|Foreign Direct Investment inflow to Mideast sees 51-percent rise
|Investment in region represents only 7 percent of total Asian FDI
The Middle East saw a record increase in Foreign Direct Investment (FDI) inflows in 2004 although this surge in investments was still far lower than the entire Asian continent, according to the 2005 UNCTAD World Investment Report.
"FDI inflow to the Middle East (called South West Asia in the report) grew by 51 percent in 2004 compared to the previous year, reaching $9.8 billion. But this (inflows) represented 7 percent of total Asian FDI," said the UNCTAD Economic Affairs Officer Nicole Moussa.
Speaking at the launching of the report, Moussa said that Turkey and Saudi Arabia were by far the biggest recipients of FDI in the region with $2.7 billion and slightly less than $2 billion respectively. Turkey ranked 9th on the amount of FDI outflows (approximately $1 million).

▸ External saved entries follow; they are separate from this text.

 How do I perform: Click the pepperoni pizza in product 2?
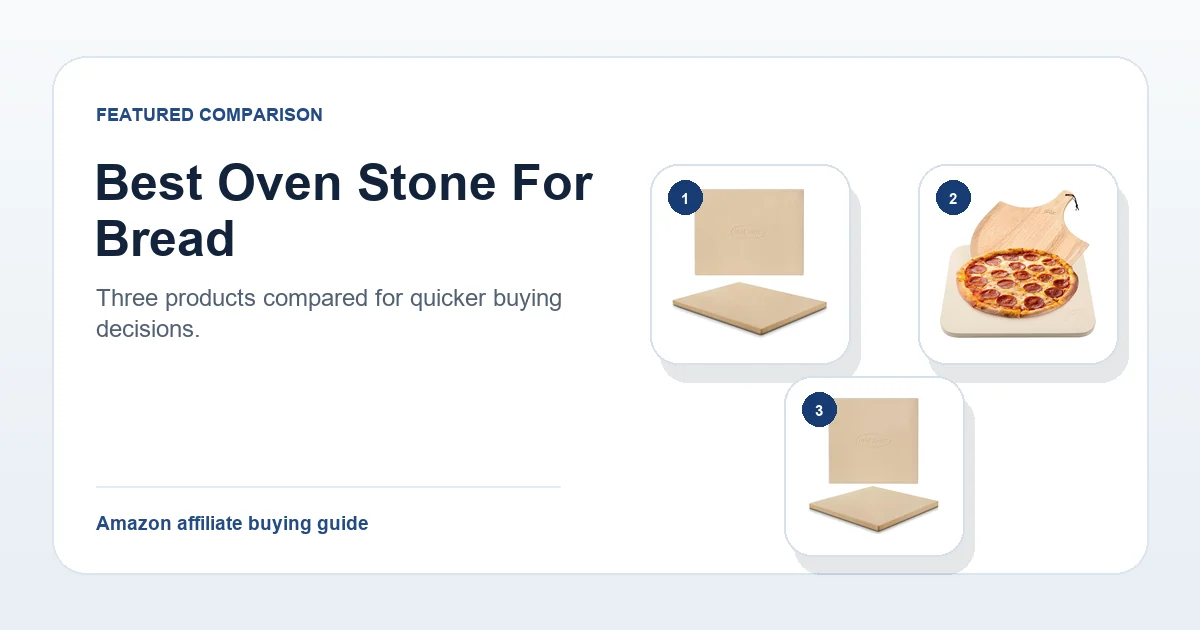(x=1020, y=285)
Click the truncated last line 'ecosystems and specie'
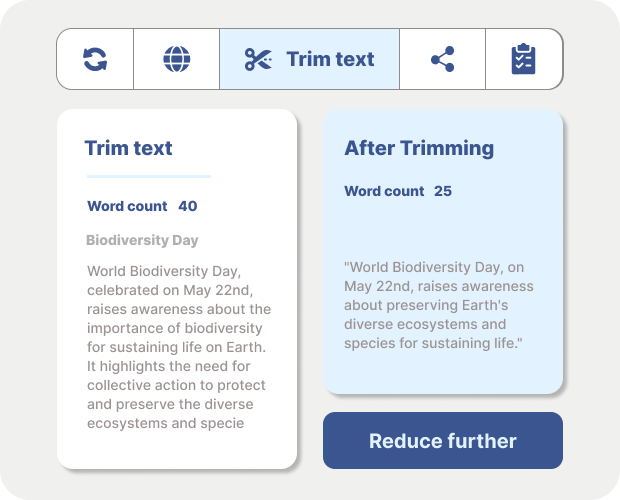 166,423
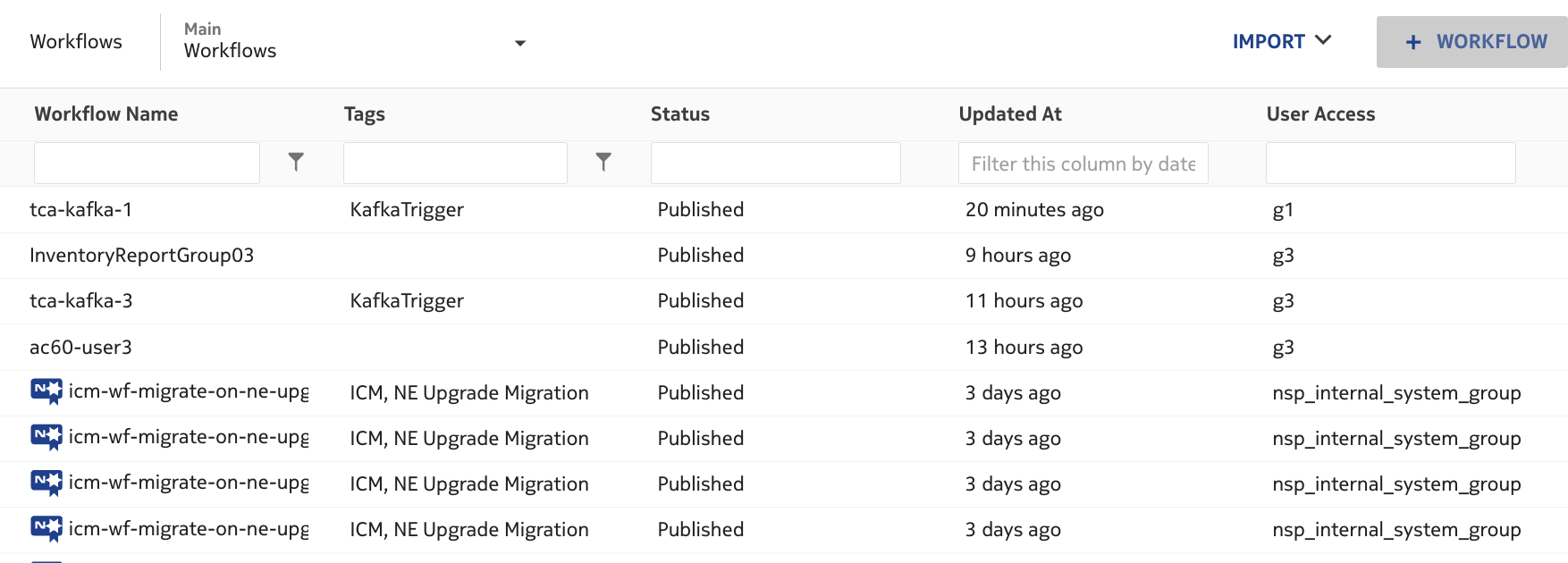The image size is (1568, 563).
Task: Select the ac60-user3 workflow row
Action: [x=81, y=348]
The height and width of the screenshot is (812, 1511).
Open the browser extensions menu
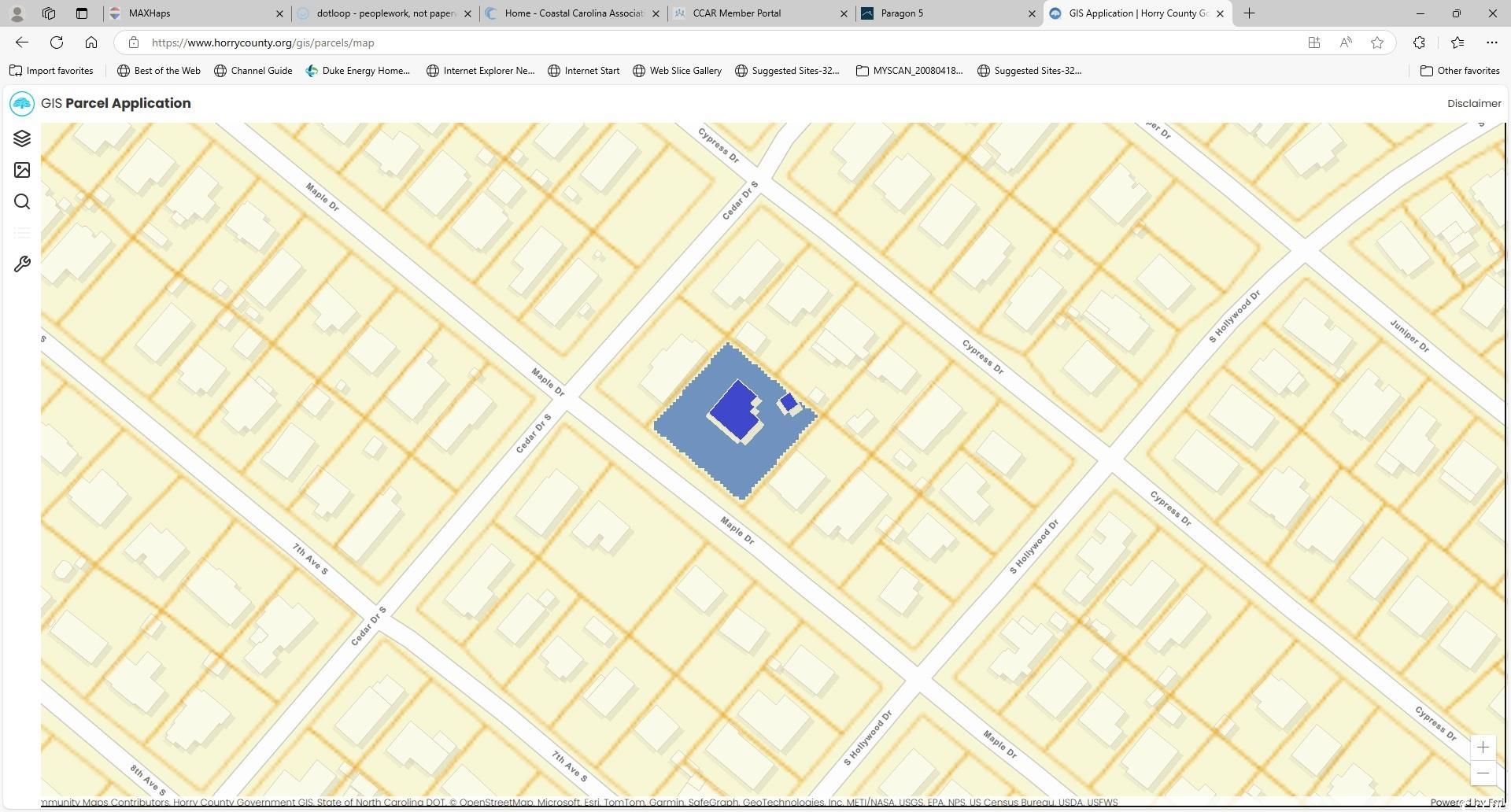point(1419,42)
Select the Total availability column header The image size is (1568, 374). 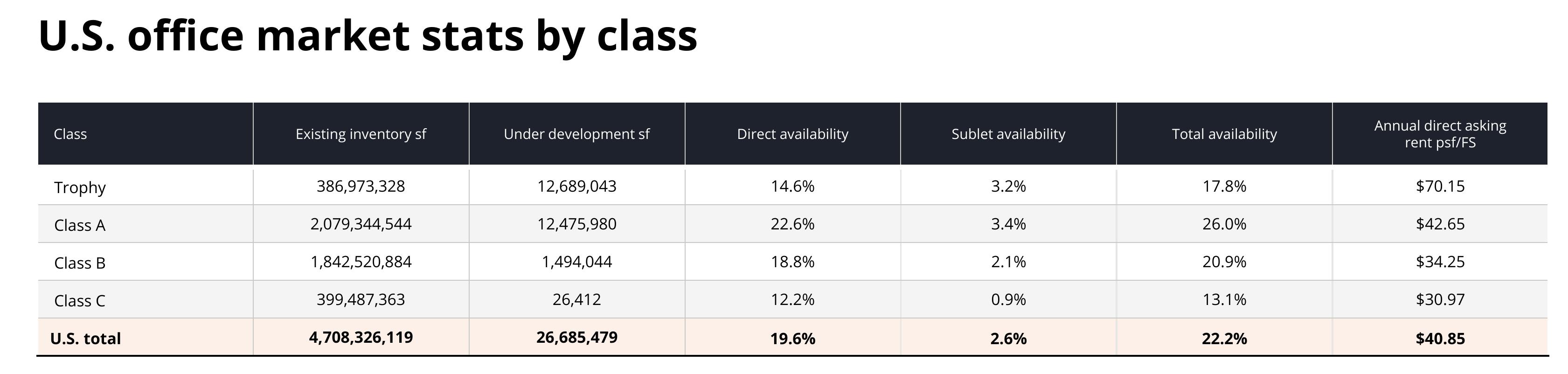(1224, 134)
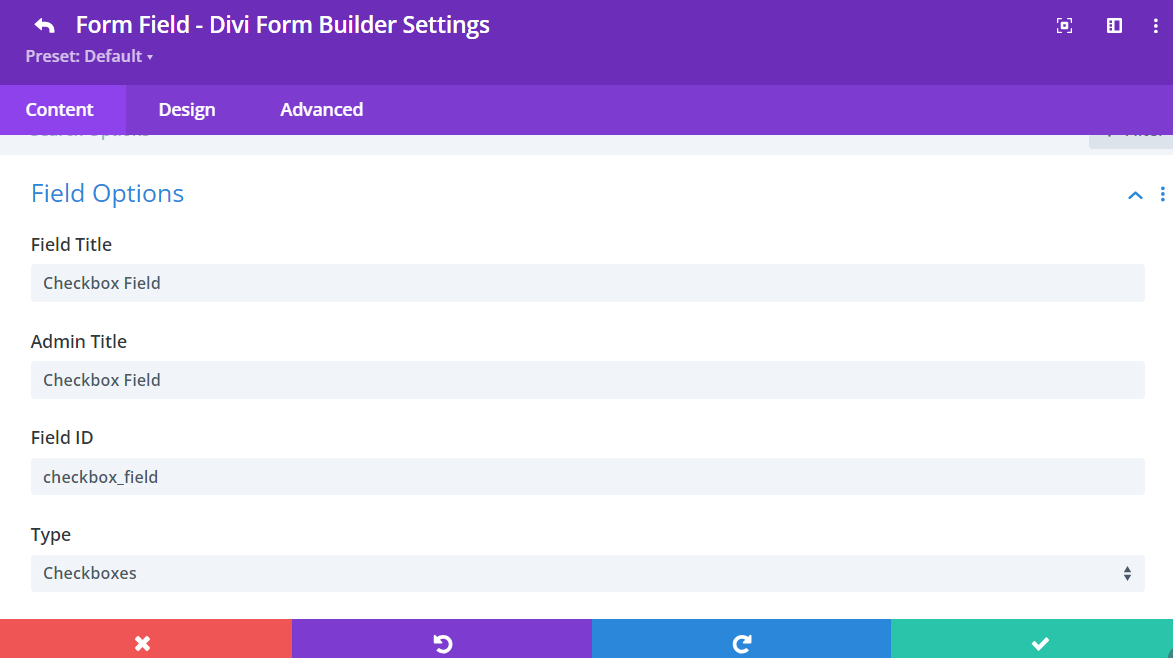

Citing an example, Syria received $1.2 billion in FDI in 2004, an increase of 11.3 percent from the previous year. By comparison, Lebanon which receives barely more than a fifth of the amount invested in Syria ($2.9 million in 2004), witnessed a decrease of 19.6 percent in 2004 compared to 2003, according to the report.
Overall, the region lagged far behind the rest of the developing countries trend except for Africa "which stayed stables in terms of FDI flows" said Moussa.
She added that "because of high oil prices oil producing countries in the region had excessive liquidity soaked up in mergers and acquisitions as well as real-estate projects."
It was worth noting that the U.A.E.-based telecommunication company Etisalat was investing in Saudi Arabia.
Economy Minister Sami Haddad, who was present at the launching, said that the main strategic sectors in the Middle East were the petroleum industry, electricity and telecommunication as most of them are closed to foreign investors. "No wonder the region sill lags behind the rest of the world, said Haddad, adding that "only Egypt and Pakistan are starting to open up these sectors.
According to the report, there was a surge in FDI in developing countries which reverses the declining trend for the last three years. "Some 36 percent of all FDI went to developing countries in 2004" said Moussa, adding that seven of the 10 economies with the largest increases in FDI were developing or transition economies, while the ten largest declines were in developed countries.
Intense competitive pressures in many industries led Transnational Corporations (TNC) to invest in developing countries that have lower cost of production and which have research and development (R&D) capabilities in terms of skills and technologies, argued Moussa. She added that it is still time for "late comers to act fast and start being aware of the increasingly competitive climate that surrounds their economies.